**RECORDED DATA**
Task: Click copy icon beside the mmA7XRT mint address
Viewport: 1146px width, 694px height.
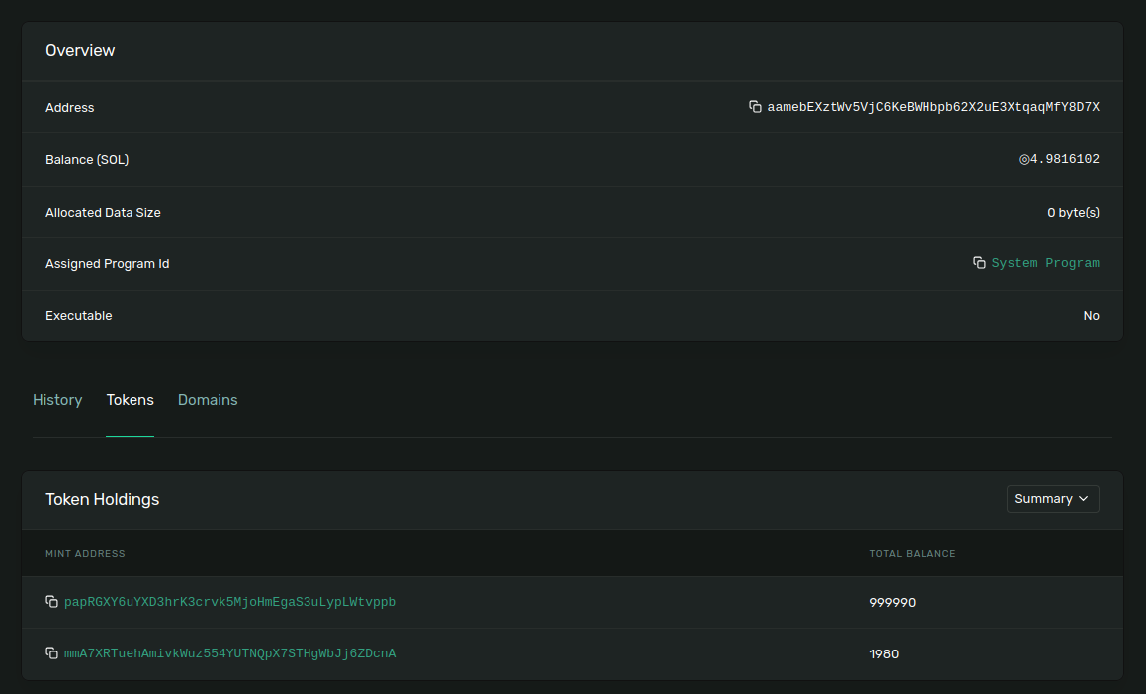Action: coord(52,653)
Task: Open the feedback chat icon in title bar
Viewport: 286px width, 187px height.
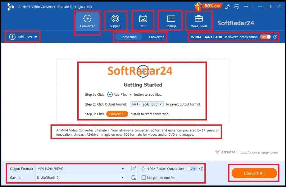Action: point(237,6)
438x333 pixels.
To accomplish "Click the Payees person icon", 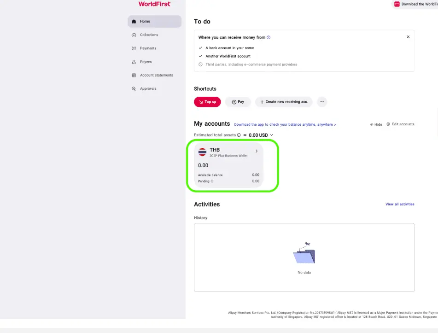I will tap(134, 62).
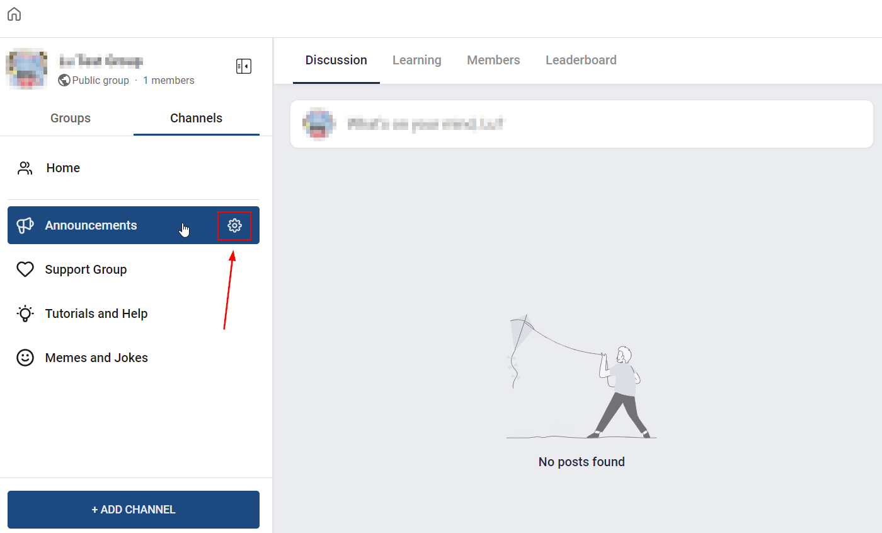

**WHAT YOU WILL DO**
A line belongs in the answer if it contains the word "Task"; copy every such line from the data above.

**RESPONSE BELOW**
Task: Click copy icon beside the mmA7XRT mint address
Task: Open the feedback chat icon in title bar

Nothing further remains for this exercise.